Faculty will likely select a national firm to help lead the search this fall, said professor Roger Transgrud, who helped steer the school’s last dean hiring in 2010.
It will be the school’s first time hiring a search firm, a method that’s commonly used among universities to broaden their applicants, often to the world outside of academia. Still, Trangsrud said the committee will likely interview top officials from other schools, rather than leaders of top companies or law practices.
“The dean of a Top 25 law school is almost certain to come from the professoriat, so the need is not as strong for a firm. But most feel that it couldn’t hurt,” said Trangsrud, who holds an endowed chair as a professor of complex litigation and civil procedure. He was an interim dean in 2004, and also led the committee that picked the school’s former leader, Paul Schiff Berman.
The search will be a test for the law school after it experienced turmoil last fall. Berman abruptly resigned from the deanship in November after just 18 months in the position. Faculty say he left the deanship because he was about to face a vote of no confidence, and the discontent pushed him into a role in the provost’s office leading GW’s online learning operation.
The law school has been under the temporary direction of Gregory Maggs since January.
The field of candidates will take shape over the next semester, and will likely draw interest from legal heavyweights. The law school is ranked No. 21 in the country, and boasts top research programs in international and intellectual property law.
Some faculty members have floated the school’s Senior Associate Dean for Academic Affairs Christopher Bracey, a recently appointed administrator with a bevy of research credentials, as a solid internal candidate. In 2010, only one GW professor made it to the top eight candidates.
Candidates will be vetted by a GW-led search committee, which will likely include a trustee, a law school graduate, a member of the provost’s office and a member of the dean’s advisory committee.
The committee will narrow down the applicants starting this winter, Trangsrud said. Off-campus screening interviews will likely start in January and finalists will make campus visits in February and March – similar to last year’s search for a leader of the Columbian College of Arts and Sciences.
Nationally, this year’s challenges for law schools include the declining number of legal jobs available and the plummeting number of applications to law schools across the country, Trangsrud said.

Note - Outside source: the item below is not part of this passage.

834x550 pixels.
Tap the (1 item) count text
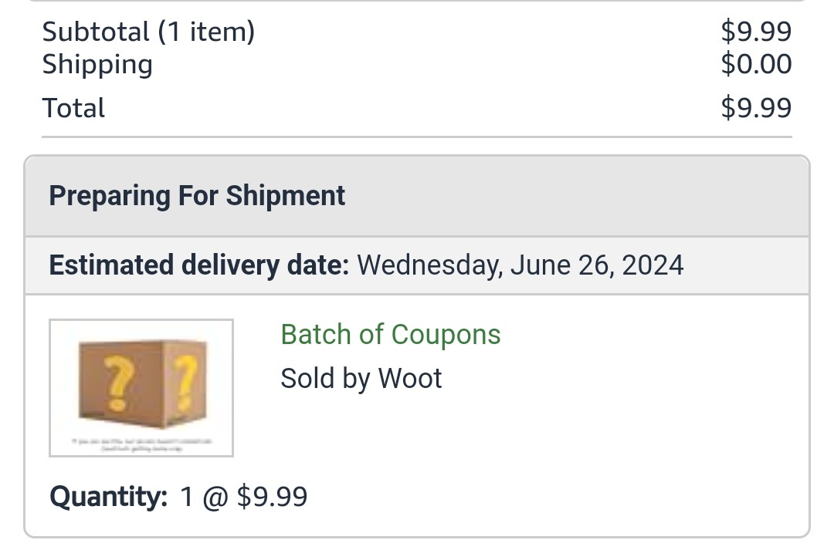(206, 32)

He noted that a dean needs to be a strong fundraiser and communicator, adding that the school’s size – one of the largest law schools in the country with more than 2,000 students – makes this more difficult. The school boasts an operating budget of about $80 million, and tries to fundraise up to $10 million a year.

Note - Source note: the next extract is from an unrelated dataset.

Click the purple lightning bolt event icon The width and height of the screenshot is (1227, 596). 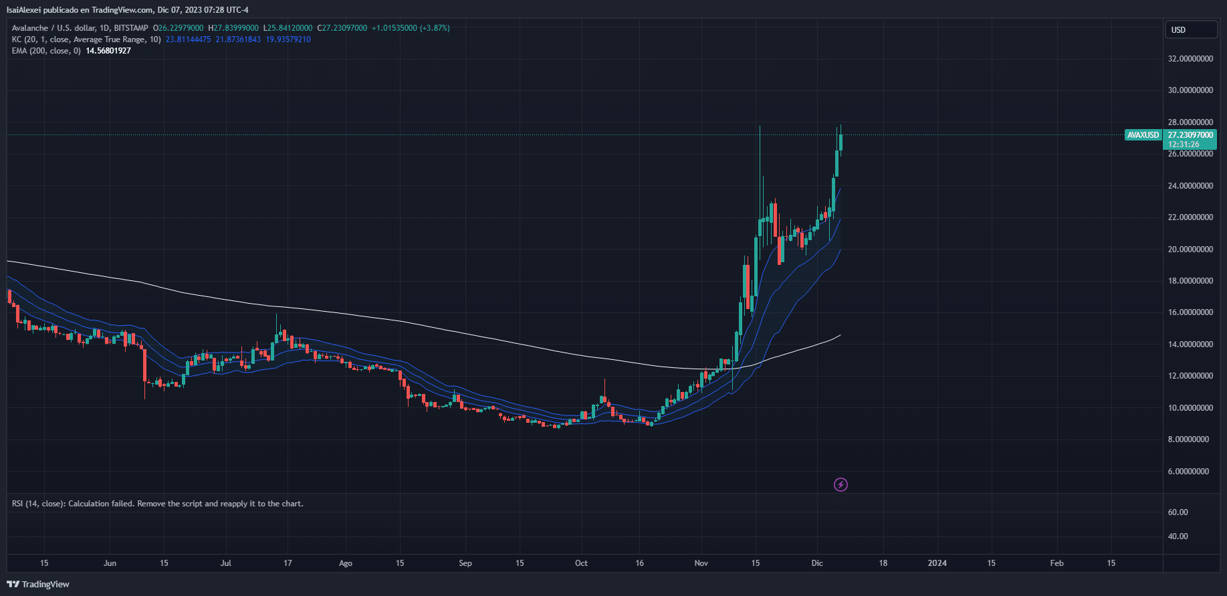[x=841, y=484]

The school has also struggled with fundraising since Berman left, said Rich Collins, associate vice president for law development. Fundraising increased under Berman’s leadership, part of the reason he was selected for the deanship. But, fundraising has also slumped because of a poor legal job market, Collins added.
The University of Alabama’s law school, tied with GW’s at No. 21 – according to U.S. News and World Report rankings – will also conduct a dean search this year, after its dean of 10 years retired suddenly over the summer.
GW will also conduct a search for the dean of the nursing school, after Dean Jean Johnson announced she would retire at the end of the academic year. The University may start a search for a new business school dean this year, as well.
Lerman declined to comment on plans for the law school search because he said details were not yet available.